Why these fires are different
A lithium-ion battery doesn't burn like paper or petrol. When a cell is damaged, overcharged or poorly made, it can enter thermal runaway — a self-feeding chemical reaction that generates its own heat and oxygen, making the fire extremely hard to smother and prone to reigniting hours later. Two causes show up again and again in NSW incidents: using an incorrect or non-matched charger, and charging modified devices (NSW Environment Protection Authority, 2025).
Small changes that cut your risk
- Only charge with the charger supplied for that specific device, and never charge unattended or overnight.
- Charge away from doorways, hallways and exits — never in a path you'd need to escape through.
- Stop using any battery that is swollen, hissing, leaking or unusually hot, and never throw batteries in household or recycling bins (NSW Environment Protection Authority, 2025).
- Buy compliant products.
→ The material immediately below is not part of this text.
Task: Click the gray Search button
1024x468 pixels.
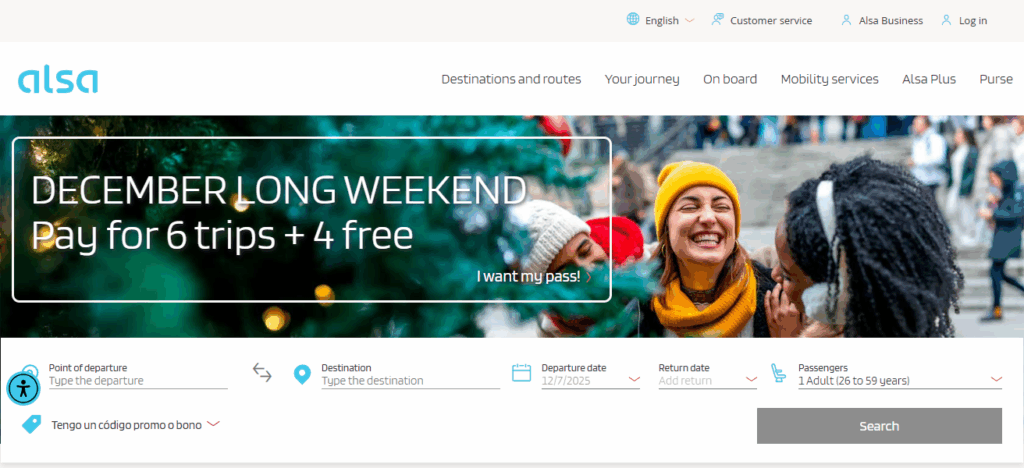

Since 1 February 2025, e-bikes, e-scooters and their batteries sold in NSW are "declared electrical articles" that must meet prescribed safety standards (NSW Government, 2025).
Where containment fits in
Prevention is your first layer — but if a battery does ignite, your goal is to contain and control the fire and get everyone out, not to be a firefighter. A purpose-built EV fire blanket for e-bikes and e-scooters is designed to slow flame spread to nearby furniture and walls and reduce flying debris, buying critical minutes. It's important to be honest about this: a blanket does not "switch off" thermal runaway — it contains and limits it. Our blanket materials are classified to reaction-to-fire standards under EN 13501, and our EV fire extinguishers are manufactured to EN 3-7:2004/A1:2007 to help cool and knock down associated flames in the early moments.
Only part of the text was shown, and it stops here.